Дебри
Суров и немилосерден Красный Бор к людям. Много разной нечисти в нем водится. Казалось бы, не ходи, не суйся, человече, в чащобу… Ан — нет! Издревле живет в тех дебрях племя удалых лесовиков-охотников. И кличут они себя — в честь бора — Краснобореями. Промышляют больше пушниной да всякой лесной живностью. Но есть у них и пашни свои, и нивы. Почитай, в самом сердце Великого Бора лежит их селенье — ни дойти дотуда, ни доехать. Только купцы красноборейские умудряются вывозить на люди свои товары — сплошь пушнина, солонина, да духмяный лесной мед. Сказывают, ведомы им тропы тайные. Сам князь туда не суйся — сгинешь без следа… Только лесовики там хаживают. Но только — да не только: не одними краснобореями славны те края. Поговаривают, еще, что живут в Бору ельфы. Вроде, поглядишь — человек человеком, но и стать не та (стройны как жердь), и порода другая (лицом белы, да костью тонки). Да и ухи у них кверху заострёны. Живут они, как и мы, поселеньями, но на деревах, что твои пташки. Чудной это народ, но не злобный. Людям они никогда еще ничего худого не делали. Только колдовство у них больно пугающе да богомерзко.
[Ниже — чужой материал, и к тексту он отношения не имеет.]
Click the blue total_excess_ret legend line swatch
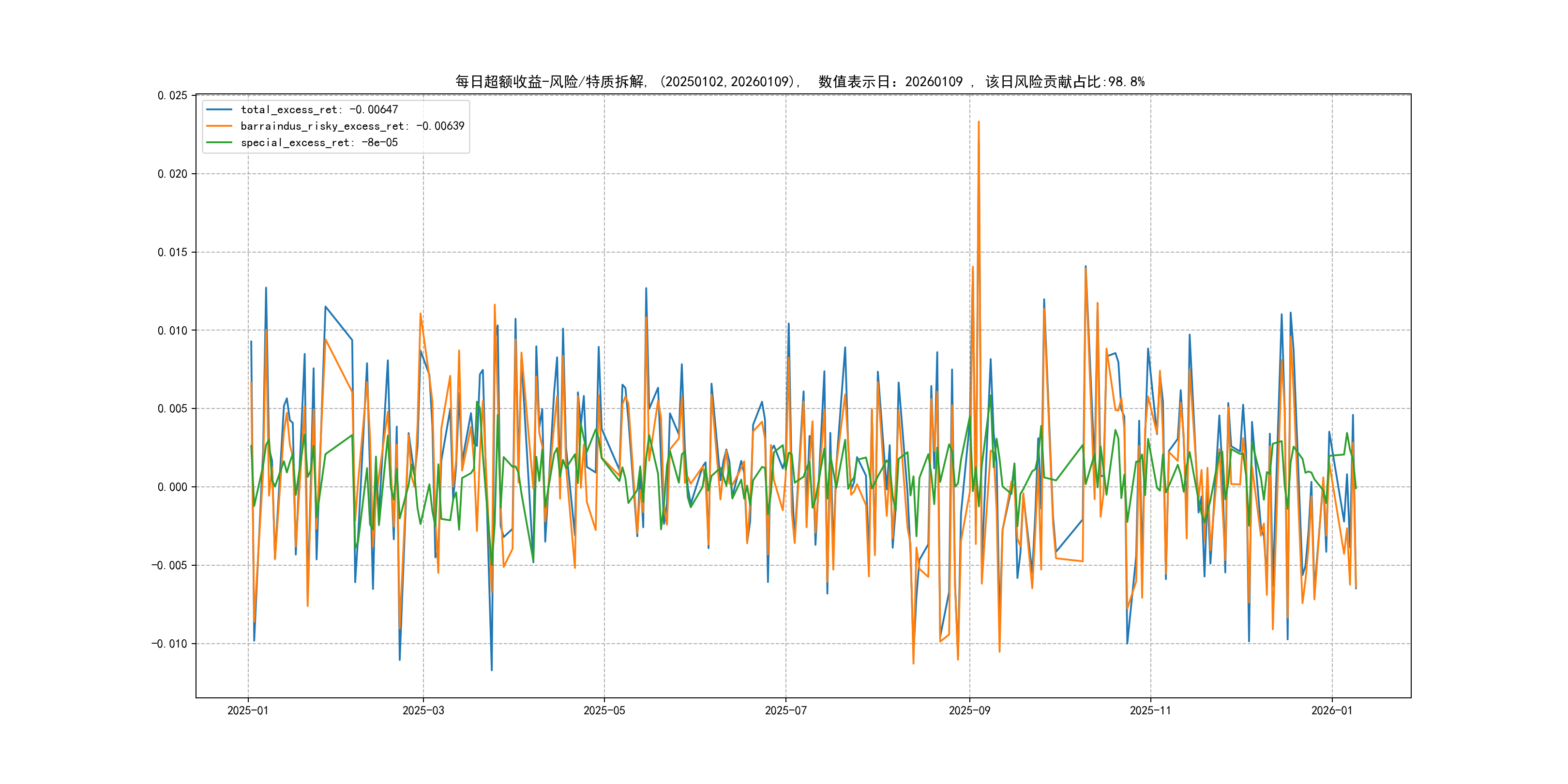The width and height of the screenshot is (1568, 784). tap(219, 109)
Это оттого, что колдовством этим они, сказывают, жизнь свою продлевают — с десяток веков человечьих может прожить ельф.
А на самом, что ни на есть, севере Красного Бора — там, где меньше дерев, да больше скал да камней, живут, говорят, огры-людоеды…
— А ведомо ли вам, внучки, как добыть шкуру огра? — молвил старый зверолов Сбитень, — Хе-хе, вижу, что не ведомо… Да и где уж вам — молодо-зелено.
— Ну ты, дедушка, хватил, — обиженно засопел увалень Юшка, — Ты что же, нас совсем за детвору голоштанную держишь? Мне вона, поди уж, девятнадцать годков скоро стукнет… Но, твоя правда, огра-страхолюдину не видал — не доводилось.
— Юшка, погоди, — перебил тугодума его более сообразительный сверстник Вихор, — дай послушать… Знатная, наверное, наука — огра бить. А, деда?
Старик помолчал, пряча усмешку в пегие, отдающие табачной желтизной, усы. Посмотрел на одного юного охотника, на другого, почесал косматую седую шевелюру. Достал кисет с отборной махрой (говорят, эту смесь зверолов готовил по своему особо тайному рецепту — уж больно она была духмяна, да нажориста), засыпал порцию в свою видавшую виды ореховую трубку, затем порылся в костре, отыскивая подходящий уголек, деловито взял его в раскрытую ладонь и не спеша перекатил в трубку. Простоватый Юшка аж рот раскрыл — каждый раз это зрелище его удивляло. Сам он тоже иногда пробовал этак пофорсить прикуривая, но каждый раз немилосердно обжигался. Между тем, седовласый охотник осторожно вернул уголек обратно в костер и, прищурившись, задымил.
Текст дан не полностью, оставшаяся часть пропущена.